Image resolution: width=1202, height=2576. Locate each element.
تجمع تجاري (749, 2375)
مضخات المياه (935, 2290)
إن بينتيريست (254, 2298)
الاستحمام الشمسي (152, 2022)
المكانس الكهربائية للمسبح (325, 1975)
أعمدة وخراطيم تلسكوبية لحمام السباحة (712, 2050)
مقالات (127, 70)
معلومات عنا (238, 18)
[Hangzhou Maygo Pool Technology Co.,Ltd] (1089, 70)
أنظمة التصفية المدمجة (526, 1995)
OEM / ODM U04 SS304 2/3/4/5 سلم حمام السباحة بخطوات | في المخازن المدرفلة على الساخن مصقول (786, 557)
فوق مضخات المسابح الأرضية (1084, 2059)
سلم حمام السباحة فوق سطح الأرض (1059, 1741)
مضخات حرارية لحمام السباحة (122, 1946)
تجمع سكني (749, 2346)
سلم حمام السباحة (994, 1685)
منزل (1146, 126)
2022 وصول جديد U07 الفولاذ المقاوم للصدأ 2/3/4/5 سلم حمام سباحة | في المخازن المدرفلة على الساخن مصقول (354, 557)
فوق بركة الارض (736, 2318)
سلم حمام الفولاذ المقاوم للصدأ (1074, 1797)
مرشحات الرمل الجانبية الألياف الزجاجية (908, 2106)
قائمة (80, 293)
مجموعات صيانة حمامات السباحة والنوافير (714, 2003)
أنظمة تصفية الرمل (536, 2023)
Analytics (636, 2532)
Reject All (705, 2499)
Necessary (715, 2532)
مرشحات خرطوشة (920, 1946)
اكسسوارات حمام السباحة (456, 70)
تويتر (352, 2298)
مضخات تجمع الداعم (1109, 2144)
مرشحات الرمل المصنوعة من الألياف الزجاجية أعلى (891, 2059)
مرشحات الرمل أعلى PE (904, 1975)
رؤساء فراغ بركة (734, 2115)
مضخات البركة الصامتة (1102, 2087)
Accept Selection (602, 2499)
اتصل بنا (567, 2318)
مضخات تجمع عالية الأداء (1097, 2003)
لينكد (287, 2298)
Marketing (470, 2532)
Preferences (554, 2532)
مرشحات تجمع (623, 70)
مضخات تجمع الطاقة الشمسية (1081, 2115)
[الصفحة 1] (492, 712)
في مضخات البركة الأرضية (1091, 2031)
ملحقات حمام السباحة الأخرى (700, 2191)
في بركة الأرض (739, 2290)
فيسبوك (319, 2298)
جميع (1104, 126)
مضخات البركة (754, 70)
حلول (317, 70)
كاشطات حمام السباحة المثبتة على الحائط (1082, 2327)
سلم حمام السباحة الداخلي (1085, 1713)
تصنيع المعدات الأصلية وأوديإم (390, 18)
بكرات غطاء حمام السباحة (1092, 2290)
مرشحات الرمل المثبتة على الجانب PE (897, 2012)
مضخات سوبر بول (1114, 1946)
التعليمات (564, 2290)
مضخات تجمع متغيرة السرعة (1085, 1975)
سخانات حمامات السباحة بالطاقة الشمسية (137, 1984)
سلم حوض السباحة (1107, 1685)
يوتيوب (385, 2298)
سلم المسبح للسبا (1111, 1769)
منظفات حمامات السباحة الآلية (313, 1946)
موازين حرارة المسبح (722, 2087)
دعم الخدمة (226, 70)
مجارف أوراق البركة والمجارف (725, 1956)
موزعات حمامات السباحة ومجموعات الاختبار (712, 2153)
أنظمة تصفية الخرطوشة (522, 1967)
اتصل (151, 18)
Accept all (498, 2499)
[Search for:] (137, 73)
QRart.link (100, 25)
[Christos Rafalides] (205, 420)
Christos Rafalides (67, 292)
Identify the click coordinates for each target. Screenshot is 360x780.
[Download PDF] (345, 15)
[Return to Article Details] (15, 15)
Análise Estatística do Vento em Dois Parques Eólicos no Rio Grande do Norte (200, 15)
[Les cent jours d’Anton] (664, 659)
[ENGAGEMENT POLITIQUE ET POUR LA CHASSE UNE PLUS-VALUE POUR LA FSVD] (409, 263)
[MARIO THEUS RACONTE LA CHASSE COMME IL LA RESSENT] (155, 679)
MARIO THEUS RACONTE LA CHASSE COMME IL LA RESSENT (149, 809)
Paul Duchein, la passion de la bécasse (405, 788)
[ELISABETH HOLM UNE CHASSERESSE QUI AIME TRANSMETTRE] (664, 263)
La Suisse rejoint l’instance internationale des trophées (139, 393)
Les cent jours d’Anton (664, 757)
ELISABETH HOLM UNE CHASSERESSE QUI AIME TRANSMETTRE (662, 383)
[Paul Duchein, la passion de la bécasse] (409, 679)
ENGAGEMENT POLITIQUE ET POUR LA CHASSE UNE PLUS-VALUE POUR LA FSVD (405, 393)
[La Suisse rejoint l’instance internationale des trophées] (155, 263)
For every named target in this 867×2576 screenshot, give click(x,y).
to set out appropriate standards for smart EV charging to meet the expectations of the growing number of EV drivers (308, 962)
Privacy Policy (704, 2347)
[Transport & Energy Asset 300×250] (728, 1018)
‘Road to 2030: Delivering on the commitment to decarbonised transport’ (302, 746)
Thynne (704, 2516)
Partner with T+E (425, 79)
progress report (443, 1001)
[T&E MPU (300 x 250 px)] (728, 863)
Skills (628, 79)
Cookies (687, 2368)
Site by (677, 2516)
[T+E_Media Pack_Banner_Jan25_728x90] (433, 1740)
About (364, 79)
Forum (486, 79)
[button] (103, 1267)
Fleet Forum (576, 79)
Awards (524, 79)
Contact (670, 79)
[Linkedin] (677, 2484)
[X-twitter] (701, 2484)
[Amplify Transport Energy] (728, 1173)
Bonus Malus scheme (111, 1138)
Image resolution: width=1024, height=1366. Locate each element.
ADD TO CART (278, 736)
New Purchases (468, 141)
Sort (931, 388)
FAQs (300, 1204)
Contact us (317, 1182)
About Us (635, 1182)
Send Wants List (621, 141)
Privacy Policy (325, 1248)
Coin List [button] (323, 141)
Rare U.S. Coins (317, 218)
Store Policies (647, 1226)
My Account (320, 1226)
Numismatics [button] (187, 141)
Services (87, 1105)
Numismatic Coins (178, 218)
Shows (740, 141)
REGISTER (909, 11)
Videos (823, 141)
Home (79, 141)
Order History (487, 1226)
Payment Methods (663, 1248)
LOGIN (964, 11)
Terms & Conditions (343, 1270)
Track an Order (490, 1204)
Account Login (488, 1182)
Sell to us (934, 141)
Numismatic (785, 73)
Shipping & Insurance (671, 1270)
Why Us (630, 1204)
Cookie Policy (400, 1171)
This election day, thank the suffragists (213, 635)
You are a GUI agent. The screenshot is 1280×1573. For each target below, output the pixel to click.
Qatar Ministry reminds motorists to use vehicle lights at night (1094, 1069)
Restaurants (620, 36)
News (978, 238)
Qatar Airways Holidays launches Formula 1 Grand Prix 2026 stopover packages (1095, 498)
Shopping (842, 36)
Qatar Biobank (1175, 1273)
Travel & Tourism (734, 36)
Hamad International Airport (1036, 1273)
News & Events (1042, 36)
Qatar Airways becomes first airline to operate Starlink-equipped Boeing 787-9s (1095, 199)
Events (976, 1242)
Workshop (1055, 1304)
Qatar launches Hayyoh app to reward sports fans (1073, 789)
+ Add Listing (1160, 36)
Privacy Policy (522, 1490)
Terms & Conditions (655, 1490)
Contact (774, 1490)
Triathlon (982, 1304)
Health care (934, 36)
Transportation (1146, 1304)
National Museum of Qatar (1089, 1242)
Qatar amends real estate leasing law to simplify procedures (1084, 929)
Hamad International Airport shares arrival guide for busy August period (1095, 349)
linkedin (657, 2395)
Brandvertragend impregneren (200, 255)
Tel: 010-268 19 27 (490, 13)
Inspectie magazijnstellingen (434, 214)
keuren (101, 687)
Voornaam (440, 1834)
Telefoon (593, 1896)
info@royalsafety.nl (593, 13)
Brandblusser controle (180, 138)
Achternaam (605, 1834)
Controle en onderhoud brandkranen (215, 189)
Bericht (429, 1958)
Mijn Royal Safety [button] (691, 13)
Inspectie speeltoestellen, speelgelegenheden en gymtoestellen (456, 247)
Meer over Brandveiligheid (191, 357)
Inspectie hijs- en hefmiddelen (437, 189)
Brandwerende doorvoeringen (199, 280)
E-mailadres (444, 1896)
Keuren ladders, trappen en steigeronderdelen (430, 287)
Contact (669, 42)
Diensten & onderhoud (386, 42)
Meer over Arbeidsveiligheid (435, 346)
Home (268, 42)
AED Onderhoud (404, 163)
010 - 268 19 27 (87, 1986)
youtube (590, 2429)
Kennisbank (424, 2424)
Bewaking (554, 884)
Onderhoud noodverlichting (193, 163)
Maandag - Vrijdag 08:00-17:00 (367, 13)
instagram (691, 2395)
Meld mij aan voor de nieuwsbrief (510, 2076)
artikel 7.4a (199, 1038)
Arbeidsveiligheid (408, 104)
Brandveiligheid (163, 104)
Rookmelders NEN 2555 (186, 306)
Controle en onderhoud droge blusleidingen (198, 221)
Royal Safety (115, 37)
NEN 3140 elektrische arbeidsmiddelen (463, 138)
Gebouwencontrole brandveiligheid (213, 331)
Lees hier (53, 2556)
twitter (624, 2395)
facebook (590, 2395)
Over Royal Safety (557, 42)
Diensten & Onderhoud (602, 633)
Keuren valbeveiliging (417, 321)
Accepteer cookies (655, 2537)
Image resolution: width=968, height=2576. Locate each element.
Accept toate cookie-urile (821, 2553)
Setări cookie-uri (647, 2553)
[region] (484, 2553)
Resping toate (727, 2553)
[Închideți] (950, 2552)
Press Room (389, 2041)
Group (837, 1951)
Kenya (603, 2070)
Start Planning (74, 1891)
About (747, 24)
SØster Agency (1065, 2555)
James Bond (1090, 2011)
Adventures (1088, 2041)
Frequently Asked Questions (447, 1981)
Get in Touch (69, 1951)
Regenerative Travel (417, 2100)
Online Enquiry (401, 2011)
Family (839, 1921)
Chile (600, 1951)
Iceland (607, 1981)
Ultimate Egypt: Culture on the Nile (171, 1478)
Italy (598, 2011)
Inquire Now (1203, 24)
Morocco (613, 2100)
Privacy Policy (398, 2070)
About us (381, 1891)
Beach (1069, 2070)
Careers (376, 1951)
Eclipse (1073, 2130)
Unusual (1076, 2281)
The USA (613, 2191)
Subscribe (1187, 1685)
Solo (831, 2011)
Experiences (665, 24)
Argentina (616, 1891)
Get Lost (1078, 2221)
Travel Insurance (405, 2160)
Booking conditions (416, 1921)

+++++

• [WORK ORDER]:
Go through the data, and copy each line in which the word "launches" appears.

• [SOLUTION FOR THIS PROBLEM]:
Qatar Airways Holidays launches Formula 1 Grand Prix 2026 stopover packages (1095, 498)
Qatar launches Hayyoh app to reward sports fans (1073, 789)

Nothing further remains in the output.